The U.S Congress’s Black Caucus is likely to take a more “in your face” approach starting next year in dealing with any Republican attempts to roll back Progressive gains, an audience at First Baptist Church of Lincoln Gardens was told Dec. 10.
The speaker was U.S. Rep. Bonnie Watson Coleman (D-12), who appeared at a town hall meeting at the Somerset Street church.
The town hall’s purpose was to assess what the 2016 presidential election meant for people of color in particular and Progressives in general. Joining Watson Coleman were panelists Angela Rye, a Democratic strategist and CNN commentator, and Cornell Belcher, a pollster who worked on Barack Obama’s 2008 presidential campaign. Moderating the panel was Joe Youngblood from Thomas Edison State University in Trenton.
Belcher’s assertion was that Hillary Clinton lost the presidential election because she could not hold the coalition that elected President Obama to two terms. He said that Donald Trump in 2016 pretty much replicated the results of Mitt Romney in the 2012 election.
The reason for the defecting votes, Belcher said, was that some voters – mostly millennials – voted for third-party candidates.
That was partly due to an erroneous reading of polls by the media, Belcher said He said that the media portrayed the Trump/Clinton race as being a two-person race, in which Clinton held the advantage, when it was actually a four-person race, in which Clinton did not fare as well.
“The polls were pretty much accurate,” he said.
Millennials, he said, wanted to be “philosophically pure” in their voting, a mindset reinforced by their belief that Clinton did not need their help to win.
“I want to be philosophically pure, as well,” he said. “But when you are confronted with an existential threat, you can’t throw a temper tantrum.”
Rye said there were some things said by Trump that resonated with people of color, “and that is that Democrats have taken the votes of people of color for granted,” she said.
“We have to acknowledge the pain that was caused by the Democrats,” Rye said.
Rye said Clinton had more obstacles than just Trump to deal with.
“She was up against the Russians, she was up against voter intimidation laws, she was up against the FBI director and she was up against her gender,” she said.
Part of the program featured questions submitted by the audience. The last question fielded by Watson Coleman was about her thoughts on the role the Congressional Black Caucus will play in Congress going forward.
“I think you are gong to see the Congressional Black Caucus take a more proactive, in-your-face role,” she said. “You’re going to see a more active and robust black caucus leadership.”
Later in the program, two mayors – Eric Jackson of Trenton and Frank Minor of Logan Township – and Azra Baig, a member of the South Brunswick Board of Education, joined the panel.
Jackson said it is important that mayors “stand up for their constituents” because it is on the local level where the impact from polices developed in Washington, D.C. are felt.
“If we don’t come together now and create a state agenda of what is important to us,” he said, “Mr. Trump will be able to do a host of things that he wants to do.”

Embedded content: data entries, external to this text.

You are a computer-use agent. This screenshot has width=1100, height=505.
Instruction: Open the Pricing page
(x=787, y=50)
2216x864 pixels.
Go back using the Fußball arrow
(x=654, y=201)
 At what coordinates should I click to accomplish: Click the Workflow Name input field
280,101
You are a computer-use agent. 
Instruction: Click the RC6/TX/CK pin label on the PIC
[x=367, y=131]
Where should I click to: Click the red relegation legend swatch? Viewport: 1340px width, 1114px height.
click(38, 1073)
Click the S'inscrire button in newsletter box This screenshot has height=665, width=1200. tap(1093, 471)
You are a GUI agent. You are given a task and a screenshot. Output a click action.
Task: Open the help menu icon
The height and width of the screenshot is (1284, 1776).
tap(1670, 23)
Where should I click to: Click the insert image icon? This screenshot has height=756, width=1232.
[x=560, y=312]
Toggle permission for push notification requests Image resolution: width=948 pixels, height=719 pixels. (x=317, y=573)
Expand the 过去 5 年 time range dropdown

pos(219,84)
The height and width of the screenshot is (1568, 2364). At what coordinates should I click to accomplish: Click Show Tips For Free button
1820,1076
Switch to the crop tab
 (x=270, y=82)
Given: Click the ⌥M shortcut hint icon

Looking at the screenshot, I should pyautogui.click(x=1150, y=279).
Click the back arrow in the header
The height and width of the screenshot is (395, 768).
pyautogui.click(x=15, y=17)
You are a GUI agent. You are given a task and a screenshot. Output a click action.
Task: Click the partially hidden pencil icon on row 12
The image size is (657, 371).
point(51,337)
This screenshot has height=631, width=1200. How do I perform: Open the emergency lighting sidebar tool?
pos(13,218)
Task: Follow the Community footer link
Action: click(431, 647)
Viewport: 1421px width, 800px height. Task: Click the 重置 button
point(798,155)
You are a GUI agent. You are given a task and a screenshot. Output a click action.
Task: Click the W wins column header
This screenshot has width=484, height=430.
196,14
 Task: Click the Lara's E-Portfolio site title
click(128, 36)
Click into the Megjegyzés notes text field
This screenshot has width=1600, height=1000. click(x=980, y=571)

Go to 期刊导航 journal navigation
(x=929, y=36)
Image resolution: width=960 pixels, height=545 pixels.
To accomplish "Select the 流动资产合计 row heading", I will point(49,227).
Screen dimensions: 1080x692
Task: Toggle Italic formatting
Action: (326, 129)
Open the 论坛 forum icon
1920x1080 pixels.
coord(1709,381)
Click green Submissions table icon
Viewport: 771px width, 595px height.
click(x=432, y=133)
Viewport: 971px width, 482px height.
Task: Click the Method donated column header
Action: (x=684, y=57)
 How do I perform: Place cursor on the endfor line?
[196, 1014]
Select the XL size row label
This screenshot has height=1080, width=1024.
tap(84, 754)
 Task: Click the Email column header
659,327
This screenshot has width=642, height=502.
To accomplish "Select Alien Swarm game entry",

“This is a call for unity across our state,” he said. “We have to be prepared at the local level.”
Watson Coleman said there could be opportunities for Democrats and Republicans to work together on some issues because, he said, Trump’s policies will hurt the Republicans’ constituents as well.
“He made promises that he has no desire to keep, he made promises that he can’t keep,” she said. “His stuff isn’t that tight. He’s really all over the place.”
The Rev. DeForest “Buster” Soaries, FBCLG’s senior pastor, said that while people of color can complain about policies that may be coming down from the federal government, they must not forget to to work for progress in their communities.
“Don’t focus on what Mr. Trump is doing,” he said. “While we’re fighting against all the policies from the White House, it is incumbent upon us to identify something we can do for someone else and just do it.”
Soaries pointed to the period in American history before and after the Emancipation Proclamation, when people of color rose to great heights despite oppression from groups such as the Ku Klux Klan.
“Don’t tell me we’re stuck and we’re paralyzed,” he said. “If we could grow and learn and build when the KKK was trying to lynch us, we can survive and thrive under Donald Trump.”